Custom ner recipe doesn't work with patterns

Hi!
I am using a custom recipe for ner annotations since this way I can add a custom tokenizer and it works fine when I don't feed patterns into it and doesn't load anything when I do.
Here's a recipe:

@prodigy.recipe(
    "ner.custom",
    dataset=("The dataset to use", "positional", None, str),
    spacy_model=("The base model", "positional", None, str),
    source=("The source data as a JSONL file", "positional", None, str),
    label=("One or more comma-separated labels", "option", "l", split_string),
    patterns=("Optional match patterns", "option", "p", str),
    exclude=("Names of datasets to exclude", "option", "e", split_string),
)

def ner_manual(
    dataset: str,
    spacy_model: str,
    source: str,
    label: Optional[List[str]] = None,
    patterns: Optional[str] = None,
    exclude: Optional[List[str]] = None,
):
    """
    Mark spans manually by token. Requires only a tokenizer and no entity
    recognizer, and doesn't do any active learning.
    """
    log("RECIPE: Starting recipe ner.custo,", locals())
    # Load the spaCy model for tokenization
    nlp = spacy.load(spacy_model)
    log(f"RECIPE: Creating EntityRecognizer using model {spacy_model}")
    nlp.tokenizer = CTokenizer(nlp.vocab)
    log(f"RECIPE: Tokenizing")

    # Load the stream from a JSONL file and return a generator that yields a
    # dictionary for each example in the data.
    if source.endswith(".csv"):
        stream = get_stream(source, None, 'csv', rehash=True, dedup=True, input_key="text")
        
    else:
        stream = get_stream(source, None, 'jsonl', rehash=True, dedup=True, input_key="text")
        
    
  
    if patterns is not None:
        pattern_matcher = PatternMatcher(nlp, combine_matches=True, all_examples=True)
        pattern_matcher = pattern_matcher.from_disk(patterns)
        stream = (eg for _, eg in pattern_matcher(stream))

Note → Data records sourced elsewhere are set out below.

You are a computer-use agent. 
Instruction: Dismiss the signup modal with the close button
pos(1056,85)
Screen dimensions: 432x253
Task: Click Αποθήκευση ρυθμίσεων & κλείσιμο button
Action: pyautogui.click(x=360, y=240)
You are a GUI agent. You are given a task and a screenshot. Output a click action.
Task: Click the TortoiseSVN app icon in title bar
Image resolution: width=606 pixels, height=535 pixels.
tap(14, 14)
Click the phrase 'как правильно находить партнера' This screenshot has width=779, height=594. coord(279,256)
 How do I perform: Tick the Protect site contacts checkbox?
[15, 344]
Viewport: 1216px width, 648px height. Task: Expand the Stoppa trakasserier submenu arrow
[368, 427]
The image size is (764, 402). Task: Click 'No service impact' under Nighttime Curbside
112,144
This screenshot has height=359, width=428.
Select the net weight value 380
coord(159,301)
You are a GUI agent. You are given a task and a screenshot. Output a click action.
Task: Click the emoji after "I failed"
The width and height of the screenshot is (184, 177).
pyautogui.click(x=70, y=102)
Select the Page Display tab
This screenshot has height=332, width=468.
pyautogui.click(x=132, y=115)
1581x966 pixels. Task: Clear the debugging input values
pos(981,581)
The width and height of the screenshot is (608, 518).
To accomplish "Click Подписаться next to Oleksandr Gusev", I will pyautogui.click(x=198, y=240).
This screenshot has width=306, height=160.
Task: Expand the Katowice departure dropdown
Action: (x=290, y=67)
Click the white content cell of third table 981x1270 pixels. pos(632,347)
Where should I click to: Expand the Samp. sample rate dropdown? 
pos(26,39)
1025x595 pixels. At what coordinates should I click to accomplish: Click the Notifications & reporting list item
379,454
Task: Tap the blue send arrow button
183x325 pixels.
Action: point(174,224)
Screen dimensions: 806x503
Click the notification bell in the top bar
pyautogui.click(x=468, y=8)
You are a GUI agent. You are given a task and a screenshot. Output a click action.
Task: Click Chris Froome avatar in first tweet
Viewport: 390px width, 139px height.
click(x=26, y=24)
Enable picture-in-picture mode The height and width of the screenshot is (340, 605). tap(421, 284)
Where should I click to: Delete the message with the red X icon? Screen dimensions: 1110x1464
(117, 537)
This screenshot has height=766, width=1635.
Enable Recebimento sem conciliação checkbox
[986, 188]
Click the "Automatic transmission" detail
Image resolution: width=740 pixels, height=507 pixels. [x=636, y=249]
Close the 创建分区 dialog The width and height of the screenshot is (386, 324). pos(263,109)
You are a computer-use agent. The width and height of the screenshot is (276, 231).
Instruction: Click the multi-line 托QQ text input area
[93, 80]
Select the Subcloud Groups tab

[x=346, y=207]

    # Tokenize the incoming examples and add a "tokens" property to each
    # example. Also handles pre-defined selected spans. Tokenization allows
    # faster highlighting, because the selection can "snap" to token boundaries.
    stream = add_tokens(nlp, stream)

    return {
        "view_id": "ner_manual",  # Annotation interface to use
        "dataset": dataset,  # Name of dataset to save annotations
        "stream": stream,  # Incoming stream of examples
        "exclude": exclude,  # List of dataset names to exclude
        "config": {  # Additional config settings, mostly for app UI
            "lang": nlp.lang,
            "labels": label, "exclude_by": "input" # Selectable label options
        },
    }

So this works

PRODIGY_LOGGING=verbose python3 -m prodigy ner.custom my_dataset xx_ent_wiki_sm my_file.csv -F ner_custom.py --label my_labels

And this works, but it doesn't suit me because of the tokenisation

PRODIGY_LOGGING=verbose python3 -m prodigy ner.manual my_dataset xx_ent_wiki_sm my_file.csv --label my_labels --patterns my_patterns.jsonl

While this doesn't

PRODIGY_LOGGING=verbose python3 -m prodigy ner.custom my_dataset xx_ent_wiki_sm my_file.csv -F ner_custom.py --label my_labels --patterns my_patterns.jsonl

With the following logging:

Any help much appreciated

What do you mean by "doesn't load anything"? Does it show you "no tasks available"?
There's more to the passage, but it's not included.